Owning a pet is one of the greatest joys in life. With 67% of US households taking care of pets in the US, there’s obviously a huge group who know how much pets can do for you emotionally. 1
And while historically, pet ownership drops significantly after 70, a growing number of 70-74 years olds are getting pets—increasing from 41% to 45% over the last decade or so.2 But as we get older and wiser, we know how important it is to plan for a situation where we weren’t able to take care of ourselves—or our pets. While most people think through what would happen with their children or property, it’s important not to forget about your pet!
Do you have a plan in place for taking care of your pet if you weren’t able to? Whether you find yourself struggling to buy food or medicine for your cat because of a surprise medical bill, or you physically can’t take your dog for a walk anymore, there may be times when you need to call on some help for your furry friend.
Re-homing your pet
Re-homing your pet is a big step, but one that may be right—at least for a short time. First, start with the basics. Is the situation going to be temporary, or more long-term? Might it become permanent? These are all things to think about. For example, if you have a temporary setback like an illness, you may want to reach out to friends or family first and see if anyone has room for your animals. That would be a great way to still see your pet while you heal. Even if the situation may be permanent, maybe a loved one would be able to bring your pet to visit often. Plus, you’ll know your animal is has a loving family to take care of it.
Even if you don’t have family members who can take on your pet, some organizations have temporary foster programs for situations like these. When finding a new home for your pet, even if it will be permanent, consider calling your local humane society and asking about foster resources. A pet who has been taken care of for years could be the perfect first pet for a new family. This may help you avoid sending your best friend to a shelter.
Finding financial help
It may be that the cost of your care has stretched your budget thin, and you need financial help to keep caring for your pet. Luckily, there are organizations that exist to help pets and their caregivers during times of trouble. All of the following offer some kind of financial help, but some even have temporary emergency sheltering for some pets, or foster programs that can help give your pet a loving home while you focus on your health.
RedRover staff and volunteers provide temporary emergency sheltering, resources, financial assistance and emotional support when animals and people are in crisis.

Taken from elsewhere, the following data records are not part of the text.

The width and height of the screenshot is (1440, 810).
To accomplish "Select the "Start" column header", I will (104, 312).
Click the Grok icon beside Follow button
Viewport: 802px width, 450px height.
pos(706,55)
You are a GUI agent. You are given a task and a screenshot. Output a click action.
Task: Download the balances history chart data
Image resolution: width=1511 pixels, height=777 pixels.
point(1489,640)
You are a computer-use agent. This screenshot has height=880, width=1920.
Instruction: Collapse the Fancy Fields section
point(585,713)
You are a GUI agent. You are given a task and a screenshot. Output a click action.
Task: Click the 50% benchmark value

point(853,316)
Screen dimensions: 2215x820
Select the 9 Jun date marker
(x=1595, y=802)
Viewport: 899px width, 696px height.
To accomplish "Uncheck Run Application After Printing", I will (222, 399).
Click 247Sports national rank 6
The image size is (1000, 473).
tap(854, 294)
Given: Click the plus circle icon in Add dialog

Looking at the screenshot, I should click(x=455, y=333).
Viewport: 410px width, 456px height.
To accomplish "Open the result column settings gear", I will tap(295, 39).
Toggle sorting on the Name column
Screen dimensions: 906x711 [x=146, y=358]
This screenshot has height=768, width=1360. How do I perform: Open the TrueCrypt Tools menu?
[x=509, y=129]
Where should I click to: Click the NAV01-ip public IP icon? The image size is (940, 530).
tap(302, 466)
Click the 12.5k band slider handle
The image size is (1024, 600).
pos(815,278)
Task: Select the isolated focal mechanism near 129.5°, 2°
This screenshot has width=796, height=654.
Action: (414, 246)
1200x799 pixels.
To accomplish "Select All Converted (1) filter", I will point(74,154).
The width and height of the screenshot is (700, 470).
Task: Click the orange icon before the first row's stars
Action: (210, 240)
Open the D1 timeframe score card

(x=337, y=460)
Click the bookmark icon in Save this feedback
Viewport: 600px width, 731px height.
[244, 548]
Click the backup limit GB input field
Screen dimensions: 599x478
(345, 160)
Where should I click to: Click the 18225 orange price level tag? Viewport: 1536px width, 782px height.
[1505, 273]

At Harley’s Hope, you can find people who really care about pets. They offer emergency foster care, and can help with vet bills. A touching story from their website says a lot about how they can help: “When Rascal was diagnosed with a perineal hernia, Elizabeth was concerned about getting her pup the surgery he needed. Ordinarily, the retiree could ask her daughter for help, but her daughter is currently unemployed due to the Covid-19 Pandemic. Elizabeth’s veterinarian referred her to HHF for assistance and Rascal successfully underwent surgery last week at Planned Pethood Plus.”
The mission of the Brown Dog Foundation is “Bridging the gap between the cost of medical care and saving the family pet”. If you find yourself in a situation where you can’t afford basic care for your pet, they may be able to help. They are primarily an emergency care organization that only works with pets whose lives are at stake, but depending on your situation, they may be a good resource.
Many people rely on Meals On Wheels to provide a meal for them every day. But Meals On Wheels also has programs to help feed pets, too. While they partner with PetSmart Charities to give grants nationwide, they also run Animeals which may be available through your local Meals on Wheels.
Making a plan for your pet—and yourself
We often focus on our plans for ourselves—what we’ll do in retirement, how we’ll handle a financial hiccup, or what to do if we have a health problem later in life. But our pets are a huge part of our lives—and shouldn’t be forgotten either.
If you’re making a plan with your financial representative, ask her if you should make plans for your pet as well. It can actually be a huge relief to know you’ve done everything you can to prepare for every possibility.